Kellogg has meticulously recorded human rights issues in its palm oil supply chain since it was called out by Amnesty International

In Kellogg’s 2017 corporate sustainability report, released last month, human rights concerns are of medium-high importance to stakeholders as well as internally, according to the materiality index. Kellogg’s actions of the last two years in this area provide a good view of where current best practice for big corporations lies. In 2016, Kellogg’s issued a brief statement saying it is working internally and across its supply chain to increase transparency and take action on human rights risks.

A “cross-function” team meets monthly to assess and report the company’s progress; Kellogg’s is using the Sedex self-assessment questionnaires and third party SMETA audits to look for violations in working hours, wages and benefits, child labour, health and safety, freedom of association, and discrimination. A Kellogg’s spokesperson says the company has made progress in forced labour issues, as demonstrated by a report released this month by the company.

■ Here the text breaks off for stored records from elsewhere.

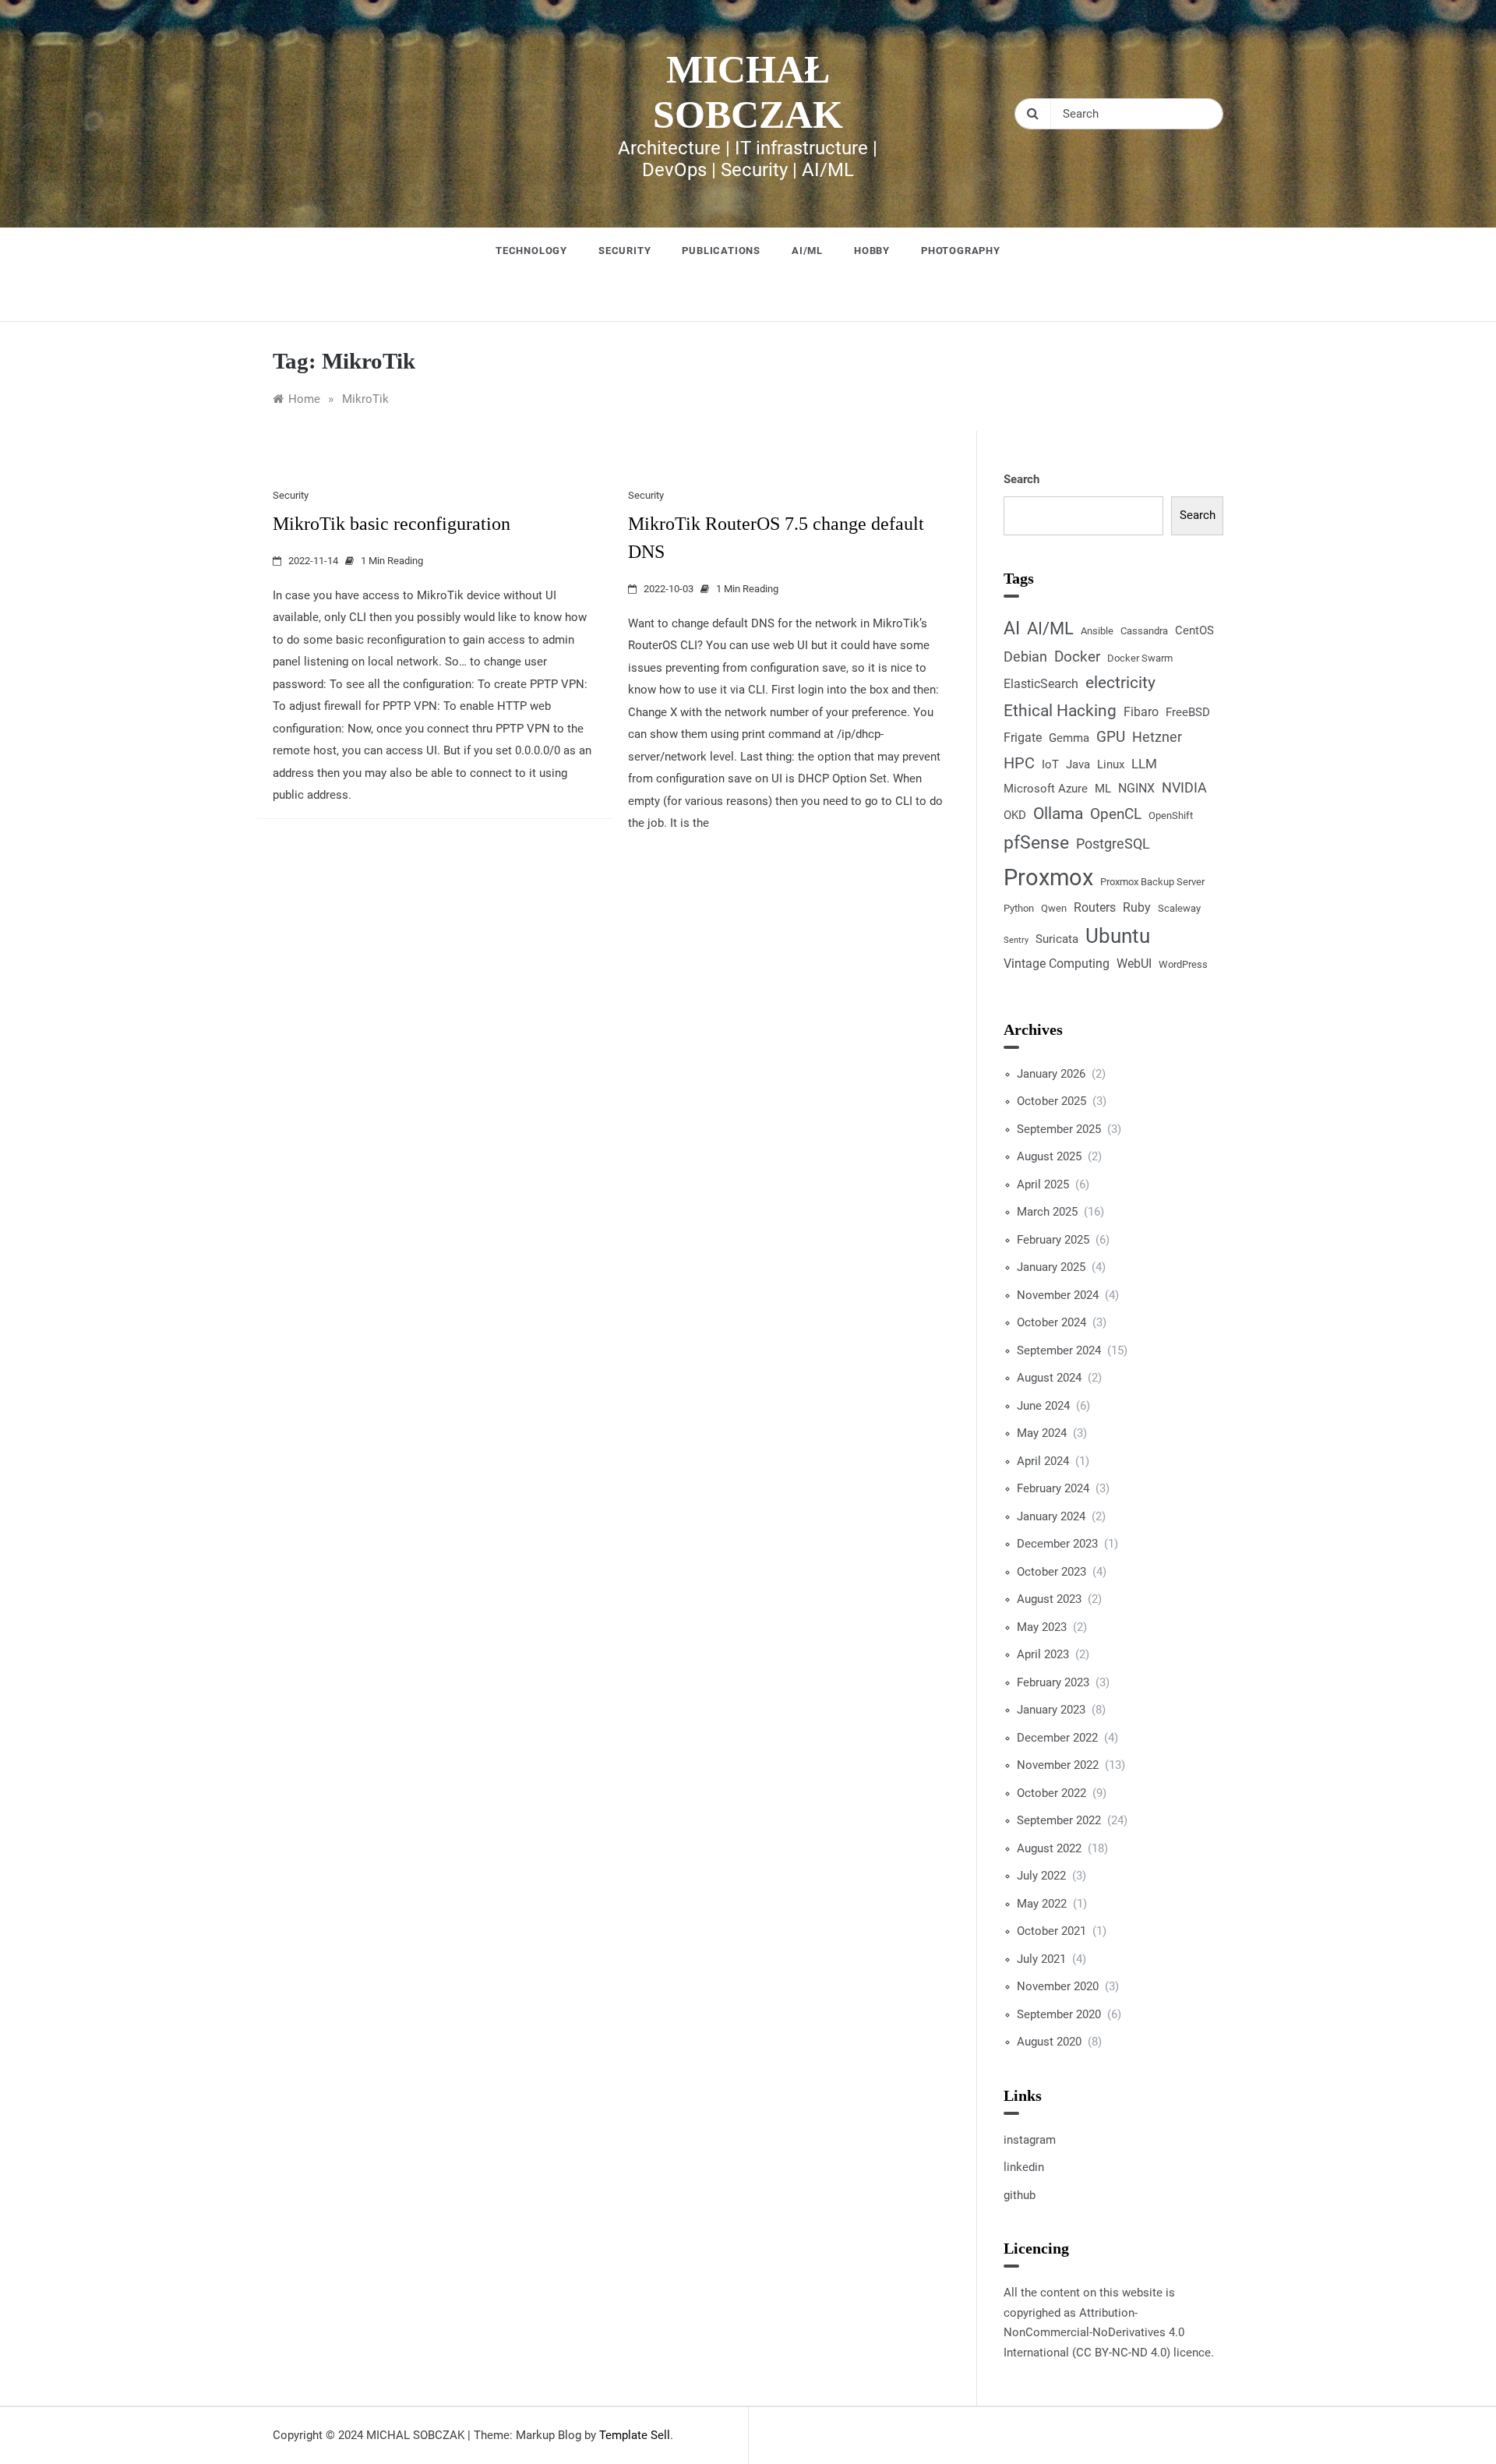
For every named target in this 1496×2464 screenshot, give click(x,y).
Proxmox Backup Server (1152, 882)
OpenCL (1115, 814)
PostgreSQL (1113, 843)
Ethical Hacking (1060, 710)
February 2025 (1053, 1240)
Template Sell (634, 2435)
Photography (960, 250)
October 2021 (1051, 1931)
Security (624, 250)
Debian (1025, 656)
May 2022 (1042, 1904)
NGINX (1136, 788)
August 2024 (1049, 1378)
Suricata (1057, 939)
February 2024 (1053, 1488)
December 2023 (1057, 1544)
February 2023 (1053, 1682)
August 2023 (1049, 1599)
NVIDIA (1184, 787)
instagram (1030, 2140)
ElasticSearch (1041, 683)
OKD (1015, 815)
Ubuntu (1117, 936)
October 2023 (1051, 1572)
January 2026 (1051, 1074)
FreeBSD (1188, 712)
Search (1021, 479)
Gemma (1069, 738)
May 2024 (1042, 1433)
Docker (1077, 656)
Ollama (1058, 813)
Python (1019, 908)
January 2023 (1051, 1710)
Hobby (872, 250)
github (1020, 2195)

Last year Kellogg’s trained executive leadership on human rights issues in its supply chain and this year completed audits at its Turkish apple suppliers while it also surveyed Indonesian and Malaysian suppliers about worker wellbeing.

Since Amnesty International detailed child labour problems in part of the supply chain (for palm oil) the company has also meticulously reported its efforts to get all of its palm oil suppliers in compliance with its human rights positions.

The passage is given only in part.